_Goal of the exercise_
Search the entries for the word "label" and report each line that has it.

=== Section Start ===

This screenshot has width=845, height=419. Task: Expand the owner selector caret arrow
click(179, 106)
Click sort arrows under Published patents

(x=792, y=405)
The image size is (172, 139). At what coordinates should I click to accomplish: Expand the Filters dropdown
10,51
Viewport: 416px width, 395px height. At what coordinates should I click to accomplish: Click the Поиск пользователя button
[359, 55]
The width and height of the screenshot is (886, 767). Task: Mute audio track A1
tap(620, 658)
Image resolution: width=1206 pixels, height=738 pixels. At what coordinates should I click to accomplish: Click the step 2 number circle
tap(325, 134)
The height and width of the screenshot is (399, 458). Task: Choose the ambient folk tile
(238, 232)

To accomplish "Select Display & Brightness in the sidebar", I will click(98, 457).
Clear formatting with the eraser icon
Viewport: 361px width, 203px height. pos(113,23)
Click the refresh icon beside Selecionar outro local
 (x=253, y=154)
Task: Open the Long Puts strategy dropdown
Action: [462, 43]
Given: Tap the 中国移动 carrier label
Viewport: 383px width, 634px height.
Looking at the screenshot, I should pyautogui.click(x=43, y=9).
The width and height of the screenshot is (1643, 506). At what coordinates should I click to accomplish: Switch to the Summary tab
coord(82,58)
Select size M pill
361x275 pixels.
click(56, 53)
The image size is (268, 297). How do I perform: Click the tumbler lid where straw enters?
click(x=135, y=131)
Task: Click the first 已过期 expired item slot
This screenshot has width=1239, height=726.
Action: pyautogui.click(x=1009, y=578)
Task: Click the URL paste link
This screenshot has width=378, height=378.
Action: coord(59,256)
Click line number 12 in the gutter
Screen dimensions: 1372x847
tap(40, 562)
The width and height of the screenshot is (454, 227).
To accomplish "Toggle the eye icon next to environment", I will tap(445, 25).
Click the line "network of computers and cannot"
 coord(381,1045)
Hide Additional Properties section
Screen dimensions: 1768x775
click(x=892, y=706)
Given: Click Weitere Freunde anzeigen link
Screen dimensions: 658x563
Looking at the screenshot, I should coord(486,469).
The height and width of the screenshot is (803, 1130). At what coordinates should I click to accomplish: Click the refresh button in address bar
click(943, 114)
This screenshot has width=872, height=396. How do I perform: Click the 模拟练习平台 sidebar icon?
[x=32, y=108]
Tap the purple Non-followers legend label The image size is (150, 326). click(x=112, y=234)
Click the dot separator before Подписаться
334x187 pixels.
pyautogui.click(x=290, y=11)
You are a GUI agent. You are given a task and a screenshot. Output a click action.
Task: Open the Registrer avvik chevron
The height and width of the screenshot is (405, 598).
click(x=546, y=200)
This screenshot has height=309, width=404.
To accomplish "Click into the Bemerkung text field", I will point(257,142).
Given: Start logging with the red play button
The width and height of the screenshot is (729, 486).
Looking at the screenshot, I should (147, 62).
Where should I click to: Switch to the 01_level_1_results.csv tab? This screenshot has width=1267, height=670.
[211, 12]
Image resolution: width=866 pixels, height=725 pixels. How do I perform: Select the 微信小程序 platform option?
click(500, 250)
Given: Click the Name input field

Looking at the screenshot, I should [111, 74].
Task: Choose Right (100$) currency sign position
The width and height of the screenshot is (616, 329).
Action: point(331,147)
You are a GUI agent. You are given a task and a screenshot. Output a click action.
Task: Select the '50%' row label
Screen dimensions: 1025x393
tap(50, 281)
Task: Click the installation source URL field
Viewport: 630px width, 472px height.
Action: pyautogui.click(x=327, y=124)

=== Section End ===

_Response to this exercise_
Given: Tap the 中国移动 carrier label
Tap the purple Non-followers legend label The image size is (150, 326). click(x=112, y=234)
Task: Select the '50%' row label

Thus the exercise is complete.